How to Set up Configure and Run Your Application

  • Creating new project
    • Use the command adk create to generate a new project or manually create a root agent following the standard ADK folder structure.
  • Running out app
    • After creating the root agent (via adk create app_name or manually), run the app in one of two ways:
    • ADK-Powered (Simpler, Less Flexible):
      • adk web: Launches a web interface.
      • adk cli <agent_name>: Runs the app in CLI mode.
      • adk api_server: Starts a FastAPI-powered API server.
      • Requires a root agent defined in agents.py.
    • Custom Runner (More Flexible, More Code):
      • Configure Session, Runner, and Events manually.
      • Handle incoming requests and responses programmatically.
      • Pass any agent (e.g., root or other available agents) to the runner options for custom execution.
  • What are Sessions, State, Events and Memory
    • Session:
      • Represents the current conversation thread.

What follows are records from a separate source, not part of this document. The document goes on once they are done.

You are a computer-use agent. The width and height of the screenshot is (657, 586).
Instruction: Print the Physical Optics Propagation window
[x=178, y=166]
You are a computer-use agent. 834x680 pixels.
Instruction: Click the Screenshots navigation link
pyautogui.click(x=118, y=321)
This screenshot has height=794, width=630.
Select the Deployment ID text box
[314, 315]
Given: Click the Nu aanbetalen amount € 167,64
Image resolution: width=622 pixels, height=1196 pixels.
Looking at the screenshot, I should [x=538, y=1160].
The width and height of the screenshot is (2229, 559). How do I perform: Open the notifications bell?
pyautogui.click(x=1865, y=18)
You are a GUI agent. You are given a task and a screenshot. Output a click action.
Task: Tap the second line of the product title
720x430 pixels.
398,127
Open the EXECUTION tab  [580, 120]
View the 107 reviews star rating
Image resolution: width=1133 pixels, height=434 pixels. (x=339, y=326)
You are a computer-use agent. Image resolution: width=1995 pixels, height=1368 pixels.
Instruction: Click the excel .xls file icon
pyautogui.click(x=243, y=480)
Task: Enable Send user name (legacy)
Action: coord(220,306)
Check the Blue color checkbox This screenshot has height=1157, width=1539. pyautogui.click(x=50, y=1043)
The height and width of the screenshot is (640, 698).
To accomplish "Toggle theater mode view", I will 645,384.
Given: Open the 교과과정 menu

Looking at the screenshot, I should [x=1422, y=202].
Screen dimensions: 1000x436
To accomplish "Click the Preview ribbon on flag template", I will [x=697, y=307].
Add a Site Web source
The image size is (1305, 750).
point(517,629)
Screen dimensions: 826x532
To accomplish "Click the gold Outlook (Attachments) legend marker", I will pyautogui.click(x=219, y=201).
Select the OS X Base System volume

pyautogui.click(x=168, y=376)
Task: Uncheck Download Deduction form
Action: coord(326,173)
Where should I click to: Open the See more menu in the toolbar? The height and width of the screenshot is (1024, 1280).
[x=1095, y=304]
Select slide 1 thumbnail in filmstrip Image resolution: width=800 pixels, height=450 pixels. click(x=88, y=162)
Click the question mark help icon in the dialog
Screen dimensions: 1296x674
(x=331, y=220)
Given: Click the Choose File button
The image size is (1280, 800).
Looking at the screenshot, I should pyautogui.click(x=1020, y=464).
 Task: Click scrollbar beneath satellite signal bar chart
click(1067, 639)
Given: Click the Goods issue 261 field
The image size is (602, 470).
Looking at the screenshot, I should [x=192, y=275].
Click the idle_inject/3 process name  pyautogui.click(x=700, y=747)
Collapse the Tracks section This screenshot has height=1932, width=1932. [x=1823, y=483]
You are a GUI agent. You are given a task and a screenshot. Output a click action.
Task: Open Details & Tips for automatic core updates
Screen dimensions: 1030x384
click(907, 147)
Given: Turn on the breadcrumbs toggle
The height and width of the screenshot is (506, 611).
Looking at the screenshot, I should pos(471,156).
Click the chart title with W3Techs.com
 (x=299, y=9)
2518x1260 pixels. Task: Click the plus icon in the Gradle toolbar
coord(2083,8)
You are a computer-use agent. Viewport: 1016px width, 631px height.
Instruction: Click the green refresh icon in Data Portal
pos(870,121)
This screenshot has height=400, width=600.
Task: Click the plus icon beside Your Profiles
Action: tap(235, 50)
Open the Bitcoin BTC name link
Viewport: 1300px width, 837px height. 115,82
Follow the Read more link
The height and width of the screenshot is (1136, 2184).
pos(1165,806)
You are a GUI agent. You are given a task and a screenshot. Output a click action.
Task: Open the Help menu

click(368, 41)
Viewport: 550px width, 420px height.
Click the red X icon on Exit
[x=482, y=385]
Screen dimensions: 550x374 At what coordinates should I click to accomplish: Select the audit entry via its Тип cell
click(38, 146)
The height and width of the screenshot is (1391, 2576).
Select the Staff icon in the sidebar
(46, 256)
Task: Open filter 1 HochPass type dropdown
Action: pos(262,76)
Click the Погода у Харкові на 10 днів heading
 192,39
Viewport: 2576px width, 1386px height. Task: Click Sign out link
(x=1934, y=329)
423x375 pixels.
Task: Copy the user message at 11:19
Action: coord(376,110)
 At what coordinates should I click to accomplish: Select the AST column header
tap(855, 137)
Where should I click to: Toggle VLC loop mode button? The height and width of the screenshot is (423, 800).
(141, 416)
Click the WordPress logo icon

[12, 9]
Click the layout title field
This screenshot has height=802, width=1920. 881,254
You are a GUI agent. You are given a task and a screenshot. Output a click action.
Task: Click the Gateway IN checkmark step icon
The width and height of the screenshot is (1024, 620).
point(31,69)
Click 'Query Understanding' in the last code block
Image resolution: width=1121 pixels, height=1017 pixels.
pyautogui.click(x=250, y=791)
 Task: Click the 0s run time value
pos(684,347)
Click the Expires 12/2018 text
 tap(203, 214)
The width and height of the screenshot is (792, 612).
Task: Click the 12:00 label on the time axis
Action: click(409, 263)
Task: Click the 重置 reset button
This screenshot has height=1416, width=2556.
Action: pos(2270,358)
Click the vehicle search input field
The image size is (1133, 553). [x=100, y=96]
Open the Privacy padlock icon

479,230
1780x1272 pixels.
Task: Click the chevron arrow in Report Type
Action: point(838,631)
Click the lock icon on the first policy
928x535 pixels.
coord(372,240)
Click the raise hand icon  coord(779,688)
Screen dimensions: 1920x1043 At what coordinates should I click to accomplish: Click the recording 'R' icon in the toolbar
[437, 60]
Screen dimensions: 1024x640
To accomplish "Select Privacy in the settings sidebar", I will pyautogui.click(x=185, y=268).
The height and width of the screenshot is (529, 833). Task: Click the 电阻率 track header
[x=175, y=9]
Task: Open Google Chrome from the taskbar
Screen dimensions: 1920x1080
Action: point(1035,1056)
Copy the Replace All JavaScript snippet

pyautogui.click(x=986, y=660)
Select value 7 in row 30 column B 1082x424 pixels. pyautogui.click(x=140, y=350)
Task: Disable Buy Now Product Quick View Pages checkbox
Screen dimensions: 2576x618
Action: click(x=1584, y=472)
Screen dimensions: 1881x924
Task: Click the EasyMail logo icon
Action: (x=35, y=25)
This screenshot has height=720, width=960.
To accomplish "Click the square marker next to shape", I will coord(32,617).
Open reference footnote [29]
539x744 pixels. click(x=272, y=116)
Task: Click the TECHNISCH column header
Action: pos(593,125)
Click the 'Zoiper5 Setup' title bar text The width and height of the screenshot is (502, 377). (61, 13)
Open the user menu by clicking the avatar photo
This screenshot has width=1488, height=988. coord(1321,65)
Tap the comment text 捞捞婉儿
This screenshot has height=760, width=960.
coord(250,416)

      • Acts as a container for all data related to a specific chat thread, including identification, history, data, and activity tracking.
      • Types:
        • In-Memory Session: Resets when the app closes.
        • Database-Based Session: Persists across sessions for future access.
      • Session has State and Events
      • State:
        • A dictionary storing dynamic key-value pairs within the current conversation.
        • Used to track:
          • Personalization (e.g., conversation_mode: "playful", user_preferred_name: "Zack").
          • Task progress (e.g., booking_step: "pending").
      • Events:
        • Immutable records capturing specific points in an agent’s execution (e.g., user messages, agent replies, tool requests, tool results, state changes, control signals, errors).
        • The entire process, from user query to agent response, is managed through the generation, interpretation, and processing of Event objects.
    • Memory:
      • A searchable, cross-session knowledge base accessible to agents.
      • Supports Retrieval-Augmented Generation (RAG) services, enabling agents to query information from past chats or other sources.